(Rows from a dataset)
>> BEGIN
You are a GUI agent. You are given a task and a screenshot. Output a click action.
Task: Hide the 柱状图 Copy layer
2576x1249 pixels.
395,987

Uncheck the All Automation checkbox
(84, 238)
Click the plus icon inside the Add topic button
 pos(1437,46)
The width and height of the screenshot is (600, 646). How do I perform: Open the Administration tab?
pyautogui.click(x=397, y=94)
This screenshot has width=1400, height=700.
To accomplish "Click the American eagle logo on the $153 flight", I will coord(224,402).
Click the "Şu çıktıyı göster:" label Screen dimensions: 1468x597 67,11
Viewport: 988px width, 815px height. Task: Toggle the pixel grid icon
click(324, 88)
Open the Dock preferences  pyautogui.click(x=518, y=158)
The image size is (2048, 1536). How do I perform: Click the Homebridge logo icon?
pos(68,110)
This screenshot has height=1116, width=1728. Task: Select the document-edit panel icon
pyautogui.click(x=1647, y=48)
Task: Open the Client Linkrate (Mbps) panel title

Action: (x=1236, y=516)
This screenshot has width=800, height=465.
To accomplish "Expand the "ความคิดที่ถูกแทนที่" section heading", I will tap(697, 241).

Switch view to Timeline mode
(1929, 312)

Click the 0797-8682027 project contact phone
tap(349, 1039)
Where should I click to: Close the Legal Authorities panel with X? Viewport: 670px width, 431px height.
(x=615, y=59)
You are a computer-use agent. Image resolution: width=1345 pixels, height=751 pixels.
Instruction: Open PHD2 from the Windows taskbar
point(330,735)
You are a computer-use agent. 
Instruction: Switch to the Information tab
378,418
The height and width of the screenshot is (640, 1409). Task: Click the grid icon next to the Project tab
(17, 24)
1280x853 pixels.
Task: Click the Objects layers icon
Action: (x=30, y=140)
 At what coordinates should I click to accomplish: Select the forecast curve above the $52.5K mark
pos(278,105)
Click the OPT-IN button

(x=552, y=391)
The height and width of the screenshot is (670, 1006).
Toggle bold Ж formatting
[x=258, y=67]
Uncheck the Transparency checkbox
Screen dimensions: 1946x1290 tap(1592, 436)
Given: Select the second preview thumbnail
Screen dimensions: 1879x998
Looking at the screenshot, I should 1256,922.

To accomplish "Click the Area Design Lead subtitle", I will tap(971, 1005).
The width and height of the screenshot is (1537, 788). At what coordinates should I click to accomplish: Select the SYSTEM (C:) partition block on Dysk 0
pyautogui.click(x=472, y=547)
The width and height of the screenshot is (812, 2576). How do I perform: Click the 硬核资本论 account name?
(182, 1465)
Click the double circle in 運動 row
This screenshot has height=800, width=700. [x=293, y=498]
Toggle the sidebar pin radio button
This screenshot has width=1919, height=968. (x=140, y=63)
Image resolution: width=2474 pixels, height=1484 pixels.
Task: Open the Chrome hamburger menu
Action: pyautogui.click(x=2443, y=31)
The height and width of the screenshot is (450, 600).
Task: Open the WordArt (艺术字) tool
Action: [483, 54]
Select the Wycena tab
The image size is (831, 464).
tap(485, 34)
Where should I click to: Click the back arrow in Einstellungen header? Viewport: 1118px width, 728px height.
>> END
**Work required:** Copy out all of the material above line for line, with no changes.

**Output:**
You are a GUI agent. You are given a task and a screenshot. Output a click action.
Task: Hide the 柱状图 Copy layer
2576x1249 pixels.
395,987

Uncheck the All Automation checkbox
(84, 238)
Click the plus icon inside the Add topic button
 pos(1437,46)
The width and height of the screenshot is (600, 646). How do I perform: Open the Administration tab?
pyautogui.click(x=397, y=94)
This screenshot has width=1400, height=700.
To accomplish "Click the American eagle logo on the $153 flight", I will coord(224,402).
Click the "Şu çıktıyı göster:" label Screen dimensions: 1468x597 67,11
Viewport: 988px width, 815px height. Task: Toggle the pixel grid icon
click(324, 88)
Open the Dock preferences  pyautogui.click(x=518, y=158)
The image size is (2048, 1536). How do I perform: Click the Homebridge logo icon?
pos(68,110)
This screenshot has height=1116, width=1728. Task: Select the document-edit panel icon
pyautogui.click(x=1647, y=48)
Task: Open the Client Linkrate (Mbps) panel title

Action: (x=1236, y=516)
This screenshot has width=800, height=465.
To accomplish "Expand the "ความคิดที่ถูกแทนที่" section heading", I will tap(697, 241).

Switch view to Timeline mode
(1929, 312)

Click the 0797-8682027 project contact phone
tap(349, 1039)
Where should I click to: Close the Legal Authorities panel with X? Viewport: 670px width, 431px height.
(x=615, y=59)
You are a computer-use agent. Image resolution: width=1345 pixels, height=751 pixels.
Instruction: Open PHD2 from the Windows taskbar
point(330,735)
You are a computer-use agent. 
Instruction: Switch to the Information tab
378,418
The height and width of the screenshot is (640, 1409). Task: Click the grid icon next to the Project tab
(17, 24)
1280x853 pixels.
Task: Click the Objects layers icon
Action: (x=30, y=140)
 At what coordinates should I click to accomplish: Select the forecast curve above the $52.5K mark
pos(278,105)
Click the OPT-IN button

(x=552, y=391)
The height and width of the screenshot is (670, 1006).
Toggle bold Ж formatting
[x=258, y=67]
Uncheck the Transparency checkbox
Screen dimensions: 1946x1290 tap(1592, 436)
Given: Select the second preview thumbnail
Screen dimensions: 1879x998
Looking at the screenshot, I should 1256,922.

To accomplish "Click the Area Design Lead subtitle", I will tap(971, 1005).
The width and height of the screenshot is (1537, 788). At what coordinates should I click to accomplish: Select the SYSTEM (C:) partition block on Dysk 0
pyautogui.click(x=472, y=547)
The width and height of the screenshot is (812, 2576). How do I perform: Click the 硬核资本论 account name?
(182, 1465)
Click the double circle in 運動 row
This screenshot has height=800, width=700. [x=293, y=498]
Toggle the sidebar pin radio button
This screenshot has width=1919, height=968. (x=140, y=63)
Image resolution: width=2474 pixels, height=1484 pixels.
Task: Open the Chrome hamburger menu
Action: pyautogui.click(x=2443, y=31)
The height and width of the screenshot is (450, 600).
Task: Open the WordArt (艺术字) tool
Action: [483, 54]
Select the Wycena tab
The image size is (831, 464).
tap(485, 34)
Where should I click to: Click the back arrow in Einstellungen header? Viewport: 1118px width, 728px height.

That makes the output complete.